But if it makes me homophobic, sexist and hateful by your standards to want to be in a relationship with someone who was born a woman, then I guess I'm fine with those labels.
even though I disagree with Sarah about this subject, I can tell you this is not what she's saying.
I'm more on your side but I did a little thought experiment with your statement: I substituted the gender for race/ethnicity and played it out:
if it makes me hateful by your standards to want to be in a relationship with someone who was born (white, black, christian, jewish, any word u want here) then I guess I'm fine with those labels.Which, mind u, is still a valid statement to make but wouldn't those words sound odd as hell coming out of anyones mouth? "Well I wanted to date her, but come to find out she was born Hindu!"
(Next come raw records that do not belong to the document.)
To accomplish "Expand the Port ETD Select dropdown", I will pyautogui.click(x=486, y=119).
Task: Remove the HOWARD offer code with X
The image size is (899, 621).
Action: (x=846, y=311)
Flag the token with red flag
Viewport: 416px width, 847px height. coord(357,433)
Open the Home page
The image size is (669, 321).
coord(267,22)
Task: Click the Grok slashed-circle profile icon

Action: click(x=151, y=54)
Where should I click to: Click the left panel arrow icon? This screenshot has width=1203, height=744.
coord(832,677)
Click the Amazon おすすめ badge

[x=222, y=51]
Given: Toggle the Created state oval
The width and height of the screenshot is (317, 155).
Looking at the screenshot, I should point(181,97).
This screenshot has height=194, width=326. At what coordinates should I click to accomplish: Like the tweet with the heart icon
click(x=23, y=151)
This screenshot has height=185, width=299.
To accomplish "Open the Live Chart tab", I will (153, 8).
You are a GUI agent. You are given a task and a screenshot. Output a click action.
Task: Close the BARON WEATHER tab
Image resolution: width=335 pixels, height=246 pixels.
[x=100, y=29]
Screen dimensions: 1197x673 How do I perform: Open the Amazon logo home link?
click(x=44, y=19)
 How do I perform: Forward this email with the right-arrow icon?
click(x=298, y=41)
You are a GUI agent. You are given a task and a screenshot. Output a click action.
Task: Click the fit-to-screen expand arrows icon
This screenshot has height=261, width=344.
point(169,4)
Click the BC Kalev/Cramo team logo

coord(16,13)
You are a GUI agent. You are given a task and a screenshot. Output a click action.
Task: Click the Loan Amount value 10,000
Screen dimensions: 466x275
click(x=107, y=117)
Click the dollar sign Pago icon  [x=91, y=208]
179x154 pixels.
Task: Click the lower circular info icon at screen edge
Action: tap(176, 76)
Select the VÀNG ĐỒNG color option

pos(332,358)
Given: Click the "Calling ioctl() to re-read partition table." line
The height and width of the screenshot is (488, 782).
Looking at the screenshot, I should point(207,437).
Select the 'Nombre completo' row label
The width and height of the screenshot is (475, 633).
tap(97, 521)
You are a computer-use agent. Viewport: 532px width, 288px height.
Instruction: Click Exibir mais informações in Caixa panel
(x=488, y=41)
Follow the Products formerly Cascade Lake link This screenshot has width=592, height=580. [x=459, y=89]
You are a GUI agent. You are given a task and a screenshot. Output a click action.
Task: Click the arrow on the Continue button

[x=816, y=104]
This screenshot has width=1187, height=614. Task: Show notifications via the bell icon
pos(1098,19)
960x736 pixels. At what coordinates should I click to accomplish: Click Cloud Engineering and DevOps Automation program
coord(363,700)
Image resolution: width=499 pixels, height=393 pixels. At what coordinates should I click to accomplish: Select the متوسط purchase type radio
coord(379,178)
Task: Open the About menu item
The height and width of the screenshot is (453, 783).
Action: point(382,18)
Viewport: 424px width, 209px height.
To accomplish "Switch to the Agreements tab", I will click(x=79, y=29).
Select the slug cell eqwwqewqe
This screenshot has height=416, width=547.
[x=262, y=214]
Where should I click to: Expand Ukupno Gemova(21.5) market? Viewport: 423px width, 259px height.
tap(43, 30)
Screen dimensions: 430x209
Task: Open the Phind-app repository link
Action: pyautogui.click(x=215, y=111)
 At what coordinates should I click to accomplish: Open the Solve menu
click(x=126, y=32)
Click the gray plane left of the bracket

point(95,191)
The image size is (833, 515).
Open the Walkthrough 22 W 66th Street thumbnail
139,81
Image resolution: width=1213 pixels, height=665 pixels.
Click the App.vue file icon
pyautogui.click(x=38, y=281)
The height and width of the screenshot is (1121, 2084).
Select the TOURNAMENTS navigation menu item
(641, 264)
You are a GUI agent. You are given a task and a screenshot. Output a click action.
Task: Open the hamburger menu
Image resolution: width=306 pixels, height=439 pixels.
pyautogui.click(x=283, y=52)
I think on the far end of progressive thought race and gender are both thought of as mostly social constructs. Differences that are real because we make them real. For instance biologically the size and strength difference between male and female humans should only be like 3-4% but out in the world we see those differences exaggerated by social factors.
I can see the bias but like you the status-quo is more comfortable for me, if the concept of gender is mostly in our heads
I'm happy with it and anything that threatens to tear down or breech that wall makes he hella uneasy, queasy even. Perhaps (most likely) further into the future more advanced humans will have a completely different take on gender.